**Task requirements:** Reproduce word for word the line that contains "Image resolution: width=1225" and every line after it to the end of the records, with nothing else added.

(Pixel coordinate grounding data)
Start of Block

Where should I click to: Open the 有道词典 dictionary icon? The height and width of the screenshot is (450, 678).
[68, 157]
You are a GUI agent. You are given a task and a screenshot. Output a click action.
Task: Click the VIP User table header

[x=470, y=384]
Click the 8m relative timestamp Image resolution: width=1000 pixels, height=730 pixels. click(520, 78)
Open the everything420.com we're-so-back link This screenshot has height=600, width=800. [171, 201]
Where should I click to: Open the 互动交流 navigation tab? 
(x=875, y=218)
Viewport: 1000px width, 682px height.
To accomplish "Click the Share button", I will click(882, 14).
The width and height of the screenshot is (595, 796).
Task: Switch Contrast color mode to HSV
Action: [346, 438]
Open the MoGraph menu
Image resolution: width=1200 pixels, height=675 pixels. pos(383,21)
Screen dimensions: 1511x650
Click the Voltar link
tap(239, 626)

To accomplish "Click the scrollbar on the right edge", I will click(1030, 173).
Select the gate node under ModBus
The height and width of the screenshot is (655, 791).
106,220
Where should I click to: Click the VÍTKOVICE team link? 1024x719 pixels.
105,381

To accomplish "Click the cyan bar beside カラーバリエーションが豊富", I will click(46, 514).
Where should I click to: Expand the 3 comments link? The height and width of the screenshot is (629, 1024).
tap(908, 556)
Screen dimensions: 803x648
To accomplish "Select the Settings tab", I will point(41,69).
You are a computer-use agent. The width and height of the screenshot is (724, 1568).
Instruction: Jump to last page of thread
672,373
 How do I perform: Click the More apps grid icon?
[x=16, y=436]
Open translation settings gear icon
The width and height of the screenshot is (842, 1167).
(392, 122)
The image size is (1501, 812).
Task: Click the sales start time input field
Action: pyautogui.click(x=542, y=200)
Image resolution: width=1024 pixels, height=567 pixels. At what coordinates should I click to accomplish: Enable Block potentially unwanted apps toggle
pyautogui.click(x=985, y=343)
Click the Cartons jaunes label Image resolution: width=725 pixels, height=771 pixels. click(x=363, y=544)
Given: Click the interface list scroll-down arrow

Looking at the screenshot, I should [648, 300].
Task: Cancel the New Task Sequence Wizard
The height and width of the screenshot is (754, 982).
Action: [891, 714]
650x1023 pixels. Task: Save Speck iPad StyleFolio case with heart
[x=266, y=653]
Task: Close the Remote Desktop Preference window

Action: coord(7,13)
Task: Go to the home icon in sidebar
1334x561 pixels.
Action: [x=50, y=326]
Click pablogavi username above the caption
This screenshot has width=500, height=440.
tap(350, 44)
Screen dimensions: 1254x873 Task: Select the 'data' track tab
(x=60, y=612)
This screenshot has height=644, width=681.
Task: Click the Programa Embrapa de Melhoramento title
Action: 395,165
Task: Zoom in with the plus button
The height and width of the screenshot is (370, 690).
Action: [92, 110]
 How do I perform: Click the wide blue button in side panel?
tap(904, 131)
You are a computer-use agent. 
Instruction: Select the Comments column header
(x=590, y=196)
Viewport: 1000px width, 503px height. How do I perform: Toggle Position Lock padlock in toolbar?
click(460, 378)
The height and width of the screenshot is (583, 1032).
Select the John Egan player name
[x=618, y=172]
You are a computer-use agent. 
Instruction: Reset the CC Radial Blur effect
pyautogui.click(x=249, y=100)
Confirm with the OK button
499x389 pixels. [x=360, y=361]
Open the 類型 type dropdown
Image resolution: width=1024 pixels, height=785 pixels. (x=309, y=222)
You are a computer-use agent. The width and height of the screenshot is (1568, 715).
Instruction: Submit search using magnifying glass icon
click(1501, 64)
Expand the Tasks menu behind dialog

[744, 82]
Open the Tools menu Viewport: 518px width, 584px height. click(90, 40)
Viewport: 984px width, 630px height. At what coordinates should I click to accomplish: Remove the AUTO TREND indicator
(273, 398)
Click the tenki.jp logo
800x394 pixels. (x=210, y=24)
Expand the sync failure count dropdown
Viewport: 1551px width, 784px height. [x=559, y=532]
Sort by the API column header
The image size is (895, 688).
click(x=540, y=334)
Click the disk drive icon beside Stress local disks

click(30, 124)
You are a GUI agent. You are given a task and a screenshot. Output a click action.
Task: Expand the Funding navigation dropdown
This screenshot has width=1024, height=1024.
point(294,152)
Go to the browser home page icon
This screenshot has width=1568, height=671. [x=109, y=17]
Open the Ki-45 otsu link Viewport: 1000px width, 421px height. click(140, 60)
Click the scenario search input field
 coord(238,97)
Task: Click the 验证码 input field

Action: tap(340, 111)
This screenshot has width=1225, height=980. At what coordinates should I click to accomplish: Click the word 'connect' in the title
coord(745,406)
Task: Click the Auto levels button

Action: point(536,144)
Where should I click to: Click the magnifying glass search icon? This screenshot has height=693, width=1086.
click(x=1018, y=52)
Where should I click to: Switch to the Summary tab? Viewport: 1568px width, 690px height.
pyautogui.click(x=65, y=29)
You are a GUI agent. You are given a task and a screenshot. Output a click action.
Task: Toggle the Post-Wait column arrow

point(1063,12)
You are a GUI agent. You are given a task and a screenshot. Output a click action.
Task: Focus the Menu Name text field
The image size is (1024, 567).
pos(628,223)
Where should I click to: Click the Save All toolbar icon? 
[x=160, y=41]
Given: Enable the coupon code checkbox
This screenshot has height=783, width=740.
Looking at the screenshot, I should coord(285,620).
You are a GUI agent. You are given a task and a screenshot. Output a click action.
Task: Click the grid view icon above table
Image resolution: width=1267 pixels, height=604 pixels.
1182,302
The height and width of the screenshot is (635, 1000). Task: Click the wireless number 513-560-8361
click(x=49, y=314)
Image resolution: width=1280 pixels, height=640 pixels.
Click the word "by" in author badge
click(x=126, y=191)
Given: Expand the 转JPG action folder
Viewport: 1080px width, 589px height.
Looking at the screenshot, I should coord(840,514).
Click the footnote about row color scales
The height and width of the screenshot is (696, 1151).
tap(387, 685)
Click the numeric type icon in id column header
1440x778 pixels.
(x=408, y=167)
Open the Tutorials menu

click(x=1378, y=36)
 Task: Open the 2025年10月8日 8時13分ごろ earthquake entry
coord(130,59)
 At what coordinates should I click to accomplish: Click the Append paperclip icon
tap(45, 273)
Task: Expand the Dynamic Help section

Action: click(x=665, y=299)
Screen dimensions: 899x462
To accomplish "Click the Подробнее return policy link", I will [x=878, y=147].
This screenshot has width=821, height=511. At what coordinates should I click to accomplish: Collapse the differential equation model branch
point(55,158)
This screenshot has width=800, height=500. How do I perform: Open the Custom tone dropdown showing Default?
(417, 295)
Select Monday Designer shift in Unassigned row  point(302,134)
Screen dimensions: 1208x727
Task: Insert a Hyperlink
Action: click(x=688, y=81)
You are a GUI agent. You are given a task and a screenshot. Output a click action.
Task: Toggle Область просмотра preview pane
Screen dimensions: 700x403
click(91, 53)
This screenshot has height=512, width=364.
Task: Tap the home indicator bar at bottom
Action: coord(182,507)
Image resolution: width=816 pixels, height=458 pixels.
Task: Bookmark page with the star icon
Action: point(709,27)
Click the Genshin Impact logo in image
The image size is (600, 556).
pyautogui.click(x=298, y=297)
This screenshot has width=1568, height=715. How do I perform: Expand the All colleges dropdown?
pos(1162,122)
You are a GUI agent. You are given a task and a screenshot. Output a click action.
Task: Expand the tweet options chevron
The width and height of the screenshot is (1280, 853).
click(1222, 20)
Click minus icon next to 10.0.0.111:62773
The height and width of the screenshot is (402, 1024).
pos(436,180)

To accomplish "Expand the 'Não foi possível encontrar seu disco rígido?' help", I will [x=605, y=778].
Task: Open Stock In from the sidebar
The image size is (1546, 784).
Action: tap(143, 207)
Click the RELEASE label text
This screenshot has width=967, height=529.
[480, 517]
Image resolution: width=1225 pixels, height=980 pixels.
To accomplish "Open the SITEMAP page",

End of Block

**Task output:**
Image resolution: width=1225 pixels, height=980 pixels.
To accomplish "Open the SITEMAP page",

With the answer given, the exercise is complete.